GregorCH / ipet

Interactive Performance Evaluation Tools for Optimization Software
MIT License
26 stars 6 forks source link

use substring instead of split to parse metafile #91

Closed alexhoen closed 3 years ago

alexhoen commented 3 years ago

I've metafiles where the datum can contain "@" - symbols. Currently parsing the StatisticReader doesn't support that, instead the program exit with an error.

In the current program the line in the metafile is split at @. So if there is a second @ in the line, the following assumptions aren't fulfilled. -> Instead of splitting (which currently is only done for removing the @) I would use substring to remove the @ and then obtain the datum and the attribute.

GregorCH commented 3 years ago

Yeah, that previous split was weird and even a bit slow, anyway.
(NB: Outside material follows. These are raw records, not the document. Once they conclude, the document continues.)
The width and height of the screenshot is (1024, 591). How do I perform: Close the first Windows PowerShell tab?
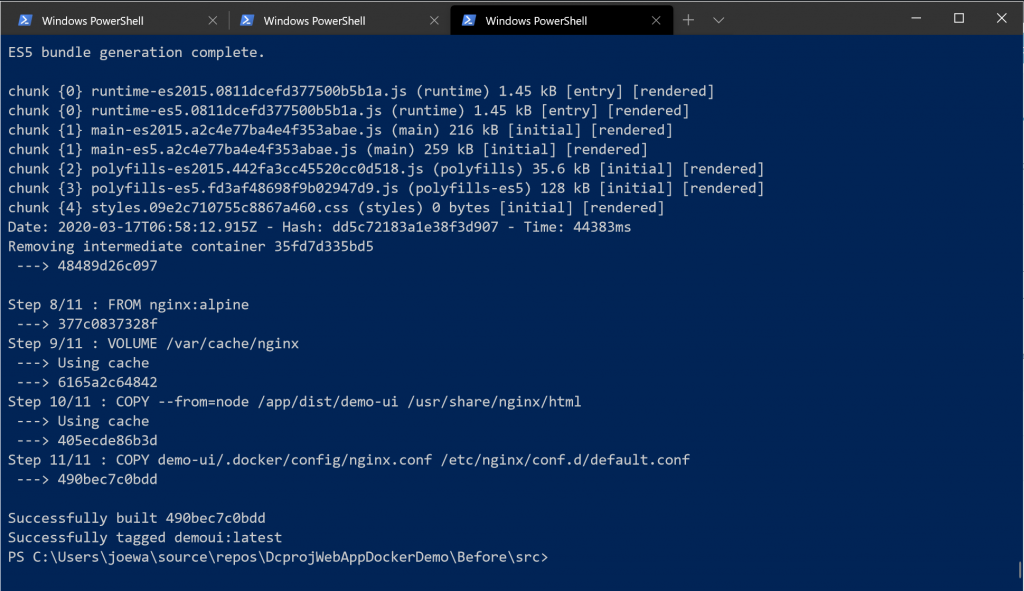click(x=212, y=20)
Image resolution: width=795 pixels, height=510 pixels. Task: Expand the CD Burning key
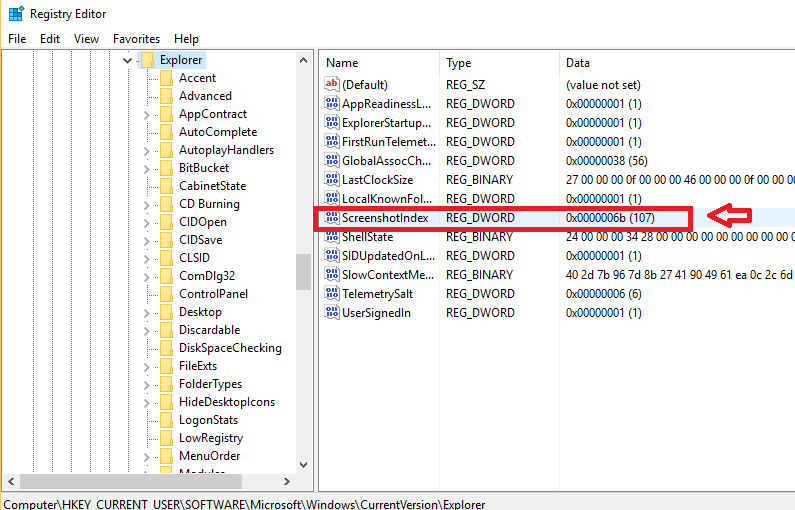147,205
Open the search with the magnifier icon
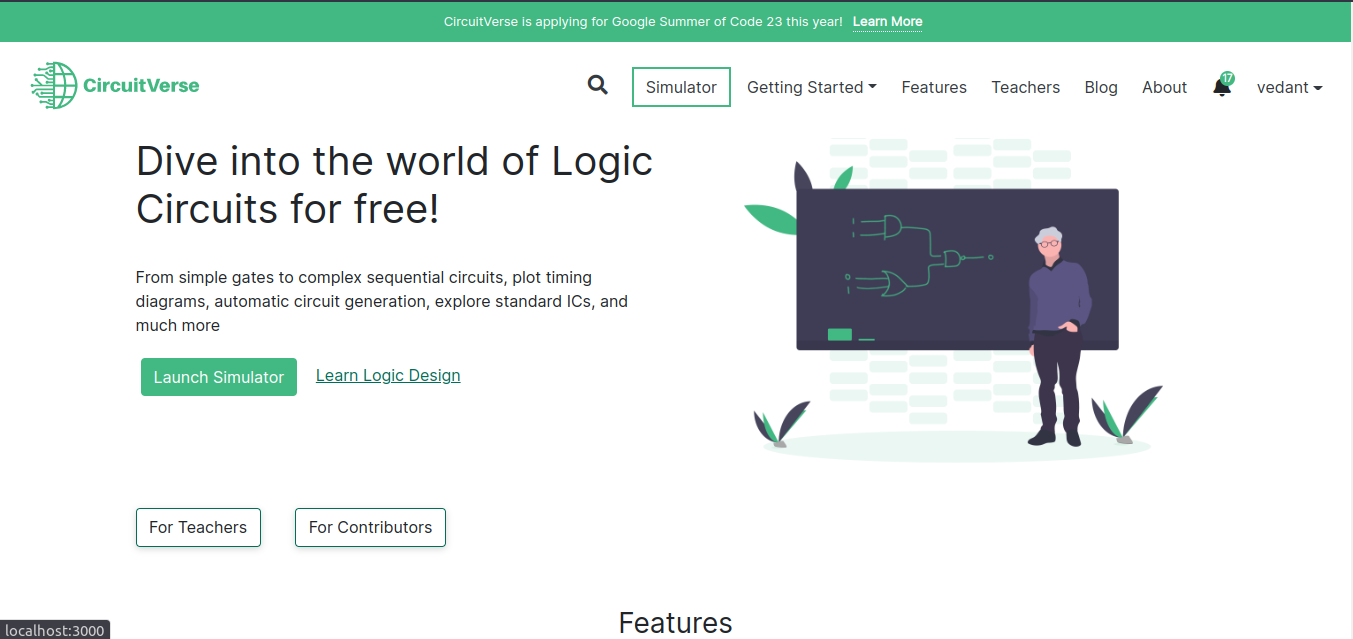Image resolution: width=1353 pixels, height=639 pixels. coord(597,86)
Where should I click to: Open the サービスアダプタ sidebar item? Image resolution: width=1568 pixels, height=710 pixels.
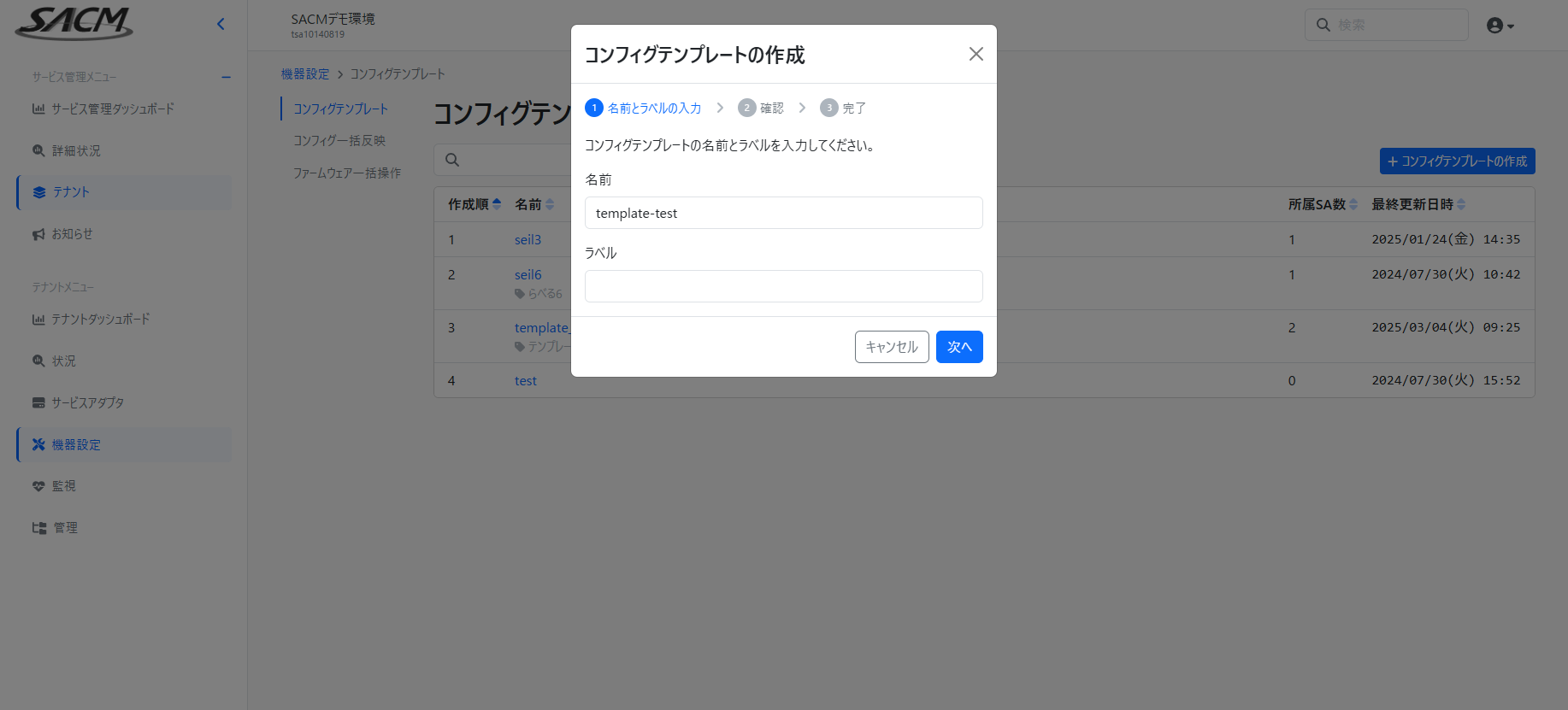pos(87,402)
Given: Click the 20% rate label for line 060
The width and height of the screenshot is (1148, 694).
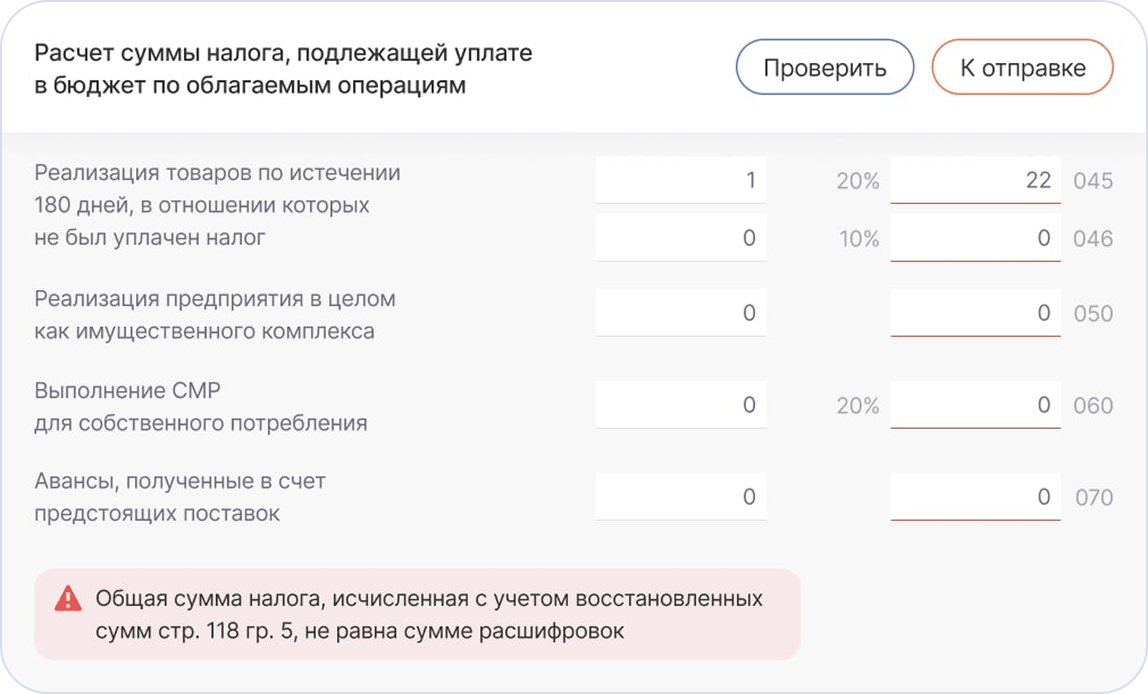Looking at the screenshot, I should 858,406.
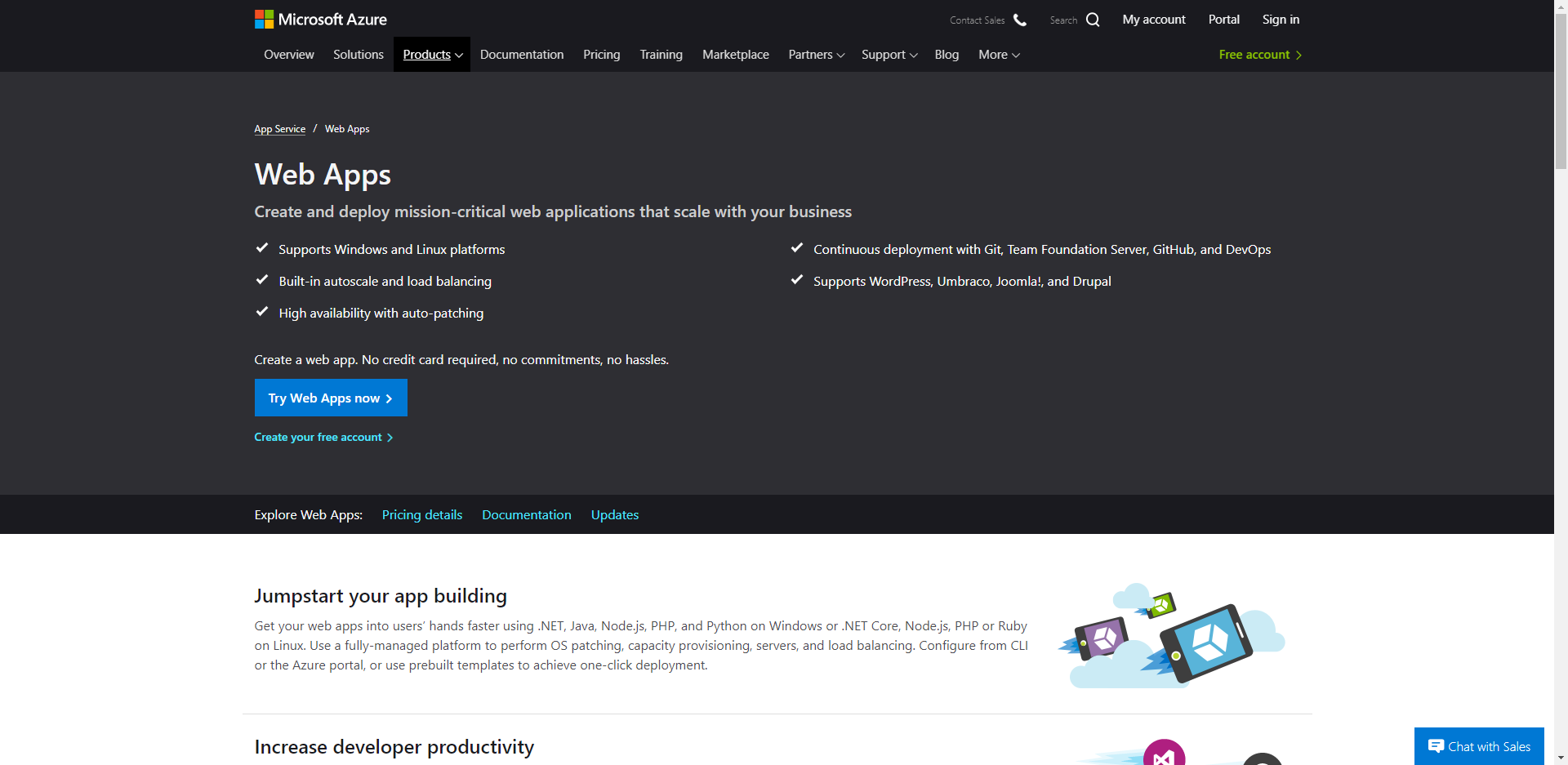The width and height of the screenshot is (1568, 765).
Task: Click the Try Web Apps now button
Action: coord(330,398)
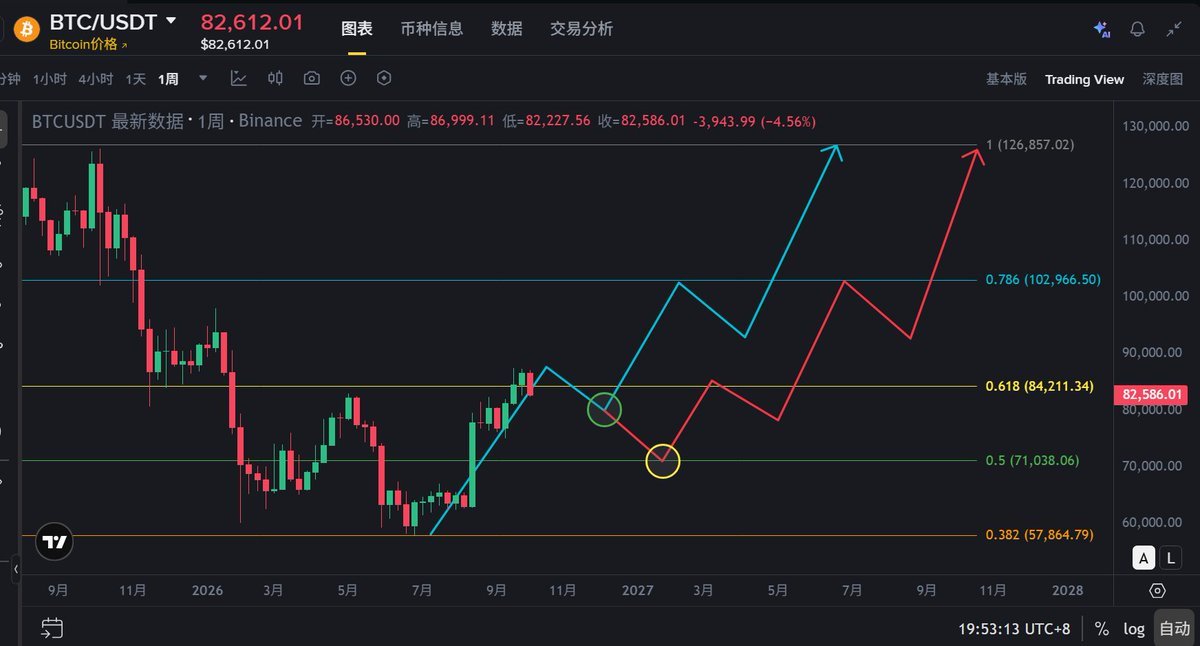The height and width of the screenshot is (646, 1200).
Task: Expand the BTC/USDT pair selector dropdown
Action: click(x=171, y=21)
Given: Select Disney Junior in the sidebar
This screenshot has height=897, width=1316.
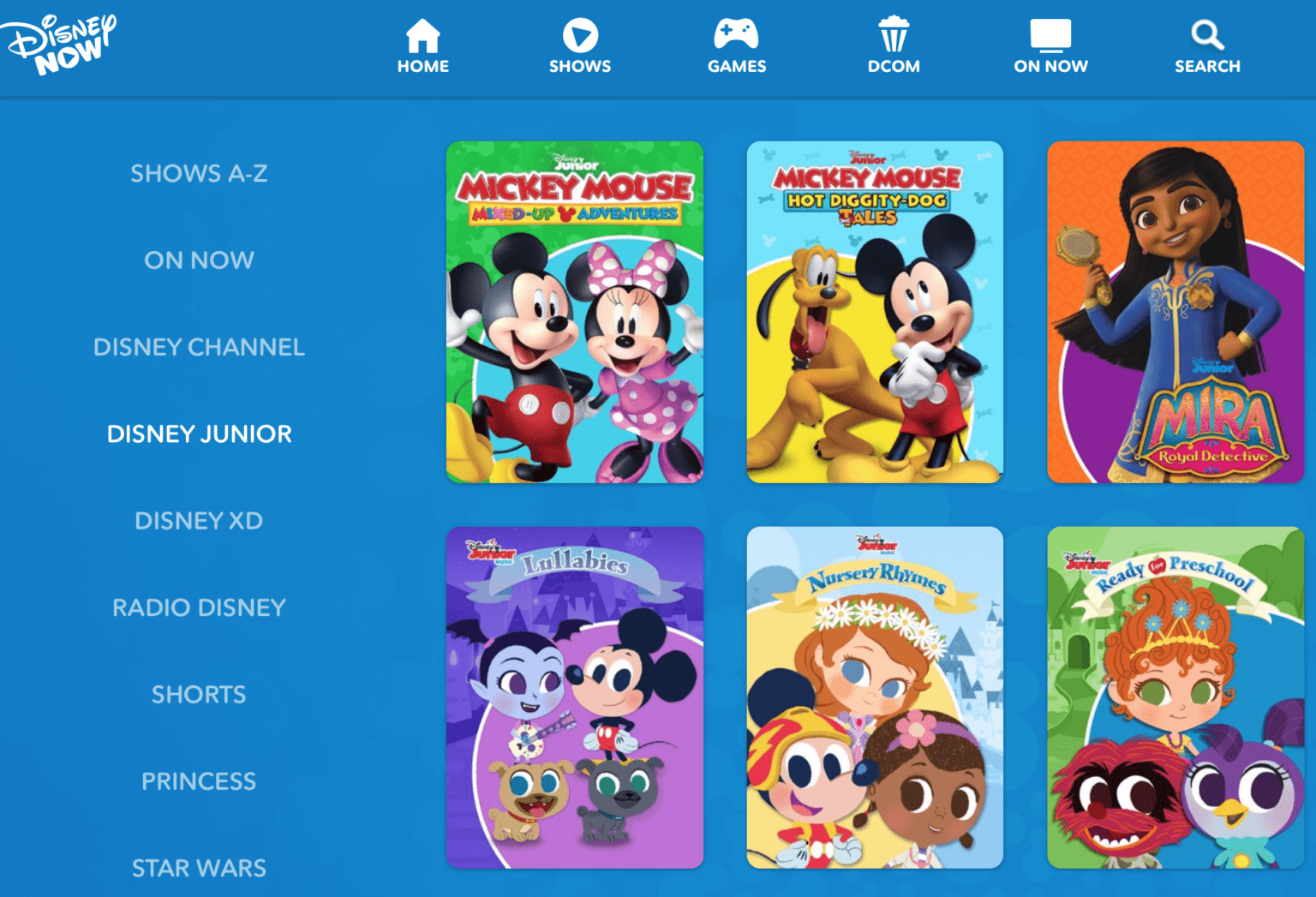Looking at the screenshot, I should (x=199, y=434).
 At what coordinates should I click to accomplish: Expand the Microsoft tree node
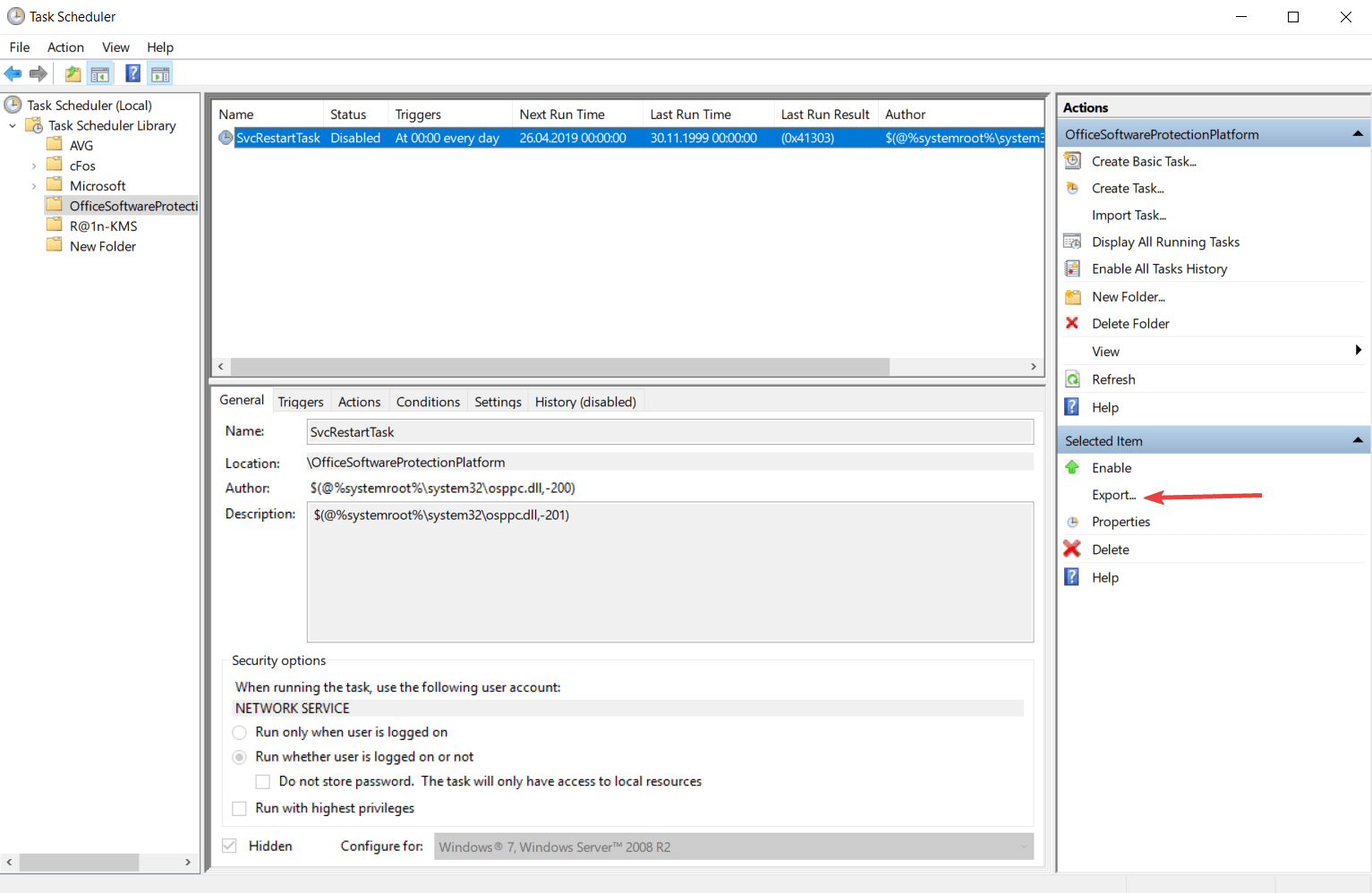pos(34,184)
Could you please extend the current code, however, and throw an exception if the first character on the line is not an @-character? After all, this is the required format for a meta file.

And please be careful, however, about the assumption you make : In general, one should avoid that log files and the associated files like meta, err, etc. contain strings with arbitrary bulls*** in them. Then, the format is simply illegal and cannot be parsed. Why, for example, should a date contain an @ character? This character is reserved for email addresses, the Cor@l benchmark library, and IPET meta files.

IPET parses start and end date of a run from the @03 and @04 tags in the log files, if I remember correctly. These are integers and can be used for sorting.

alexhoen commented 3 years ago

I added unintentionally an @ symbol before the githash. (I removed that.) Nevertheless I think IPET shouldn't exit with a compile error if that happens, so would this be a possible fix. (assuming there following code can handle the @)

    """
    Read lines of the form
    @Key Value
    from meta, out and err file and stores 'Value' in a Field 'Key'.
    """

Since this function is also used to parse the .err and the .out file (see comment above), I think the exception wouldn't be correct.

GregorCH commented 3 years ago

I have never heard of a compile error in Python. What exactly do you mean by that? I have problems imagining a situation where this could fail.

Note that the MetaDataReader uses a regular expression that ensures that it only parses lines starting with an @ followed by at least 3 non whitespace characters. (Thereby, it bypasses @01, @02, @03, @04 in an out file).

GregorCH commented 3 years ago

Contemplating about what I just wrote, I don't think an exception makes any sense because the regular expression ensures that the exception cannot occur.

alexhoen commented 3 years ago

Contemplating about what I just wrote, I don't think an exception makes any sense because the regular expression ensures that the exception cannot occur.

that was what I'm trying to say but failed ;-)